« Last post by lighter on January 06, 2017, 12:36:31 PM »
All this hooks into years of being strong armed in the civil legal system, against my will, and consequences of same.
All that hooks into my aversion to conflict/people pleasing traits/failure to honor my instincts going way back.
I SEE the lesson. I understand how to honor myself, but have yet to learn how to SEE clearly that my right to honor myself isn't negotiable. I've been listening to people, who split the baby as a matter of course in the cicil legal arena, (Insane IMO) and the only time I've ever really stood my ground was when I had zero choice in the matter..... the custody case with my children's emotional and physical well-being squarely on the line.
Why does splitting a baby SEEM like a good idea to ANYONE in a position of responsibility to the baby? Honestly, it doesn't. They're not kidding anyone, including themselves, IME.
I've noticed that I can fight for others, but find it difficult to fight for myself.
I've also noticed that fighting for myself has always required that my nose be bloodied (fig. and lit.) before I consider striking a defensive posture and striking on my behalf. That's a very weak position to live from, IME. It's something I'd like to change, meaning.....

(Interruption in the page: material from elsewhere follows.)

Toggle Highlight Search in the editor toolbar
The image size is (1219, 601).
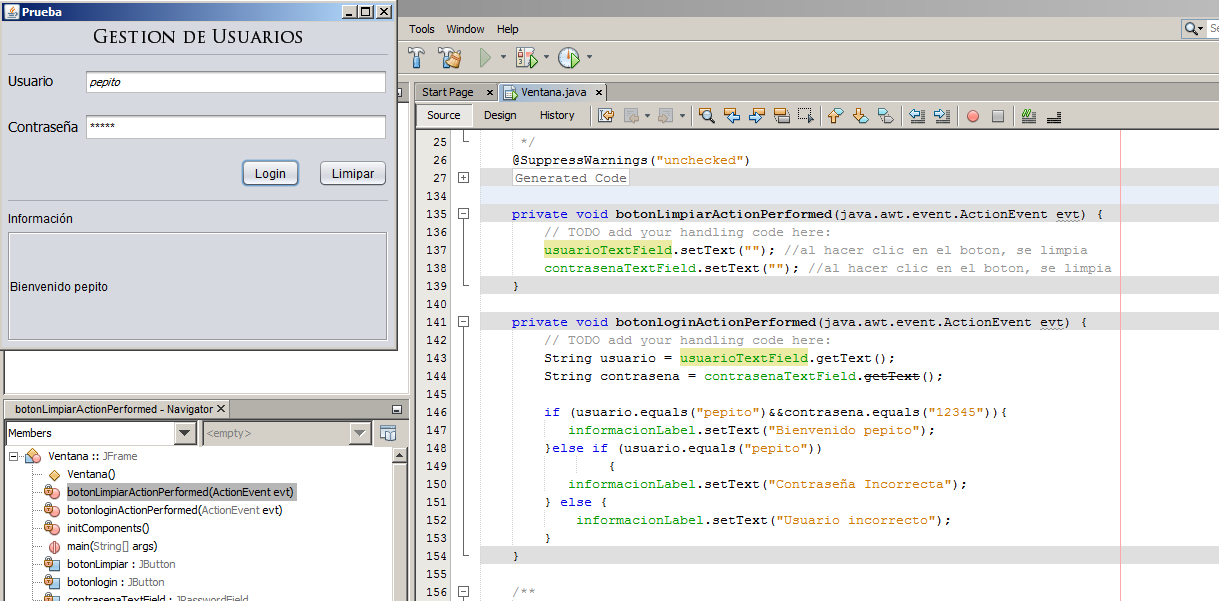(x=780, y=115)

being more proactive in AVOIDING situations and people that require I fight at all, KWIM?
I think "normal" people don't have the blind spots where toxic people doing toxic things are concerned, IMO.

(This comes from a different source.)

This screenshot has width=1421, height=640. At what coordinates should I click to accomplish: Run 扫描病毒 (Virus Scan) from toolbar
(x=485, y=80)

They SEE aberrant behavior, toxic actions, words that don't square up and they feel entitled to turn away from it without angst, preamble or justification..... they also don't require anyone, but themselves, understand why they're doing what they're doing.
Making decisions based on short term relief from discomfort has always been a bad idea, IME. We HOPE for an outcome that will bring peace and closure but a part of us KNOWS it's going to lead to more trouble than we were dealing with in the first place, IME
It's hope that kills us. Who said that? They're absolutely right, IME.
I'm going to go to the Asian market now and buy ingredients for Korean Spicy Rice Cakes.... planning on being snowed in with dd14 who enjoys watching Buzzfeed's The Try Guys, who made this on one of their shows. Very funny stuff.
We also have lettuce wraps planned so will pick up fresh Thai basil and water chestnuts. I love mushrooms in this dish, but it makes it too rich maybe? Maybe mushrooms every other time.
The Pug had me up at 2:30 am for a potty run, and I'm struggling with a 10 day cold.... disgusting...... feel like my head's packed in cotton, bleck, but hey..... it's sunny.
I count my blessings.
I embrace my lovely moments (two great cups of coffee, an hour chat with dd15, and very productive chat with MF so far) and go on with my day.
I recognize I need to do work on distinguishing the difference between positive compromises and what is giving in for short term comfort that sacrifices long term peace. Typically there's one path to long term peace, even if it requires a loathed battle, IME.
I hope I find it in myself to make the right decisions, long term, from here on out....... and with less angst.
Having this chat with myself brings much comfort. I don't need anyone's permission or understanding to do what's right for me and my family.
I don't require anyone's permission but my own.